WHAT IS BEING ASKED:
Return the lines of the data below exactly. Start at the first and end with the line containing "Task: Click the 'Ihr".

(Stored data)
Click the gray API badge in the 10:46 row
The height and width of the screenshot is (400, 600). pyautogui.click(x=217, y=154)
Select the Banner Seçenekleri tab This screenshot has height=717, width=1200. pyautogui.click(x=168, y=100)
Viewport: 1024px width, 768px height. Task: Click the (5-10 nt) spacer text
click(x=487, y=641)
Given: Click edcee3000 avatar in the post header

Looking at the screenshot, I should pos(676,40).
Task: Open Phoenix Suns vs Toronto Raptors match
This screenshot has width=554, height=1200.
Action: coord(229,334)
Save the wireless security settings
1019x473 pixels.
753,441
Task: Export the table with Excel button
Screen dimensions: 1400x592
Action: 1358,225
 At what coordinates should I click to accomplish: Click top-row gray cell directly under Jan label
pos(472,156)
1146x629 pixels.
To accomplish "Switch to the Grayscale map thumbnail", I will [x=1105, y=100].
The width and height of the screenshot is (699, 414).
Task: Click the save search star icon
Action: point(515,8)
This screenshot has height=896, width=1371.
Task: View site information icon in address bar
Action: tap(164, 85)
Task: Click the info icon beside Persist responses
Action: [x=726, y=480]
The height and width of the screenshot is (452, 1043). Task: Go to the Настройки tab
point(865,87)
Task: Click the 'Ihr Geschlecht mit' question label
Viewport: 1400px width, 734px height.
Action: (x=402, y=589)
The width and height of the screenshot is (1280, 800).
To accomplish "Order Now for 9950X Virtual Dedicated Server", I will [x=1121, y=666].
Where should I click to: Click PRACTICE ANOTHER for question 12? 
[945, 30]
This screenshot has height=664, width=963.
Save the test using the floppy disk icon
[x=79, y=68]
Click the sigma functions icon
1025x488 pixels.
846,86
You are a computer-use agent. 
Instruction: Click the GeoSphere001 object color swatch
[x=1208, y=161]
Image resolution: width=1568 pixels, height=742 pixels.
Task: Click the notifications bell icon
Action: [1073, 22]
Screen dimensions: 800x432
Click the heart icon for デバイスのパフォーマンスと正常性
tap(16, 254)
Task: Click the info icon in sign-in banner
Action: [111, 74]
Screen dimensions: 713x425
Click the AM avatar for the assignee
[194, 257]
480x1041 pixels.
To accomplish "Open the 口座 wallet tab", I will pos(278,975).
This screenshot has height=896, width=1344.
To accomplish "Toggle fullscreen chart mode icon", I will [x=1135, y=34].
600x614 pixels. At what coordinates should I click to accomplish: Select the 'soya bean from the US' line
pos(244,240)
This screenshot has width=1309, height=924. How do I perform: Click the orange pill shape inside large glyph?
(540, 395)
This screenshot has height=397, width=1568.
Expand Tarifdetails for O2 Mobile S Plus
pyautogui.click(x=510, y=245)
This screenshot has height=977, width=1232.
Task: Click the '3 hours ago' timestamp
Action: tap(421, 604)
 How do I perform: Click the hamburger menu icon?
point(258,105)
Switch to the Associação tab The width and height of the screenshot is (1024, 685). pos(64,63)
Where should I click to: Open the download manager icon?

EXERCISE SOLUTION:
Click the gray API badge in the 10:46 row
The height and width of the screenshot is (400, 600). pyautogui.click(x=217, y=154)
Select the Banner Seçenekleri tab This screenshot has height=717, width=1200. pyautogui.click(x=168, y=100)
Viewport: 1024px width, 768px height. Task: Click the (5-10 nt) spacer text
click(x=487, y=641)
Given: Click edcee3000 avatar in the post header

Looking at the screenshot, I should pos(676,40).
Task: Open Phoenix Suns vs Toronto Raptors match
This screenshot has width=554, height=1200.
Action: coord(229,334)
Save the wireless security settings
1019x473 pixels.
753,441
Task: Export the table with Excel button
Screen dimensions: 1400x592
Action: 1358,225
 At what coordinates should I click to accomplish: Click top-row gray cell directly under Jan label
pos(472,156)
1146x629 pixels.
To accomplish "Switch to the Grayscale map thumbnail", I will [x=1105, y=100].
The width and height of the screenshot is (699, 414).
Task: Click the save search star icon
Action: point(515,8)
This screenshot has height=896, width=1371.
Task: View site information icon in address bar
Action: tap(164, 85)
Task: Click the info icon beside Persist responses
Action: [x=726, y=480]
The height and width of the screenshot is (452, 1043). Task: Go to the Настройки tab
point(865,87)
Task: Click the 'Ihr Geschlecht mit' question label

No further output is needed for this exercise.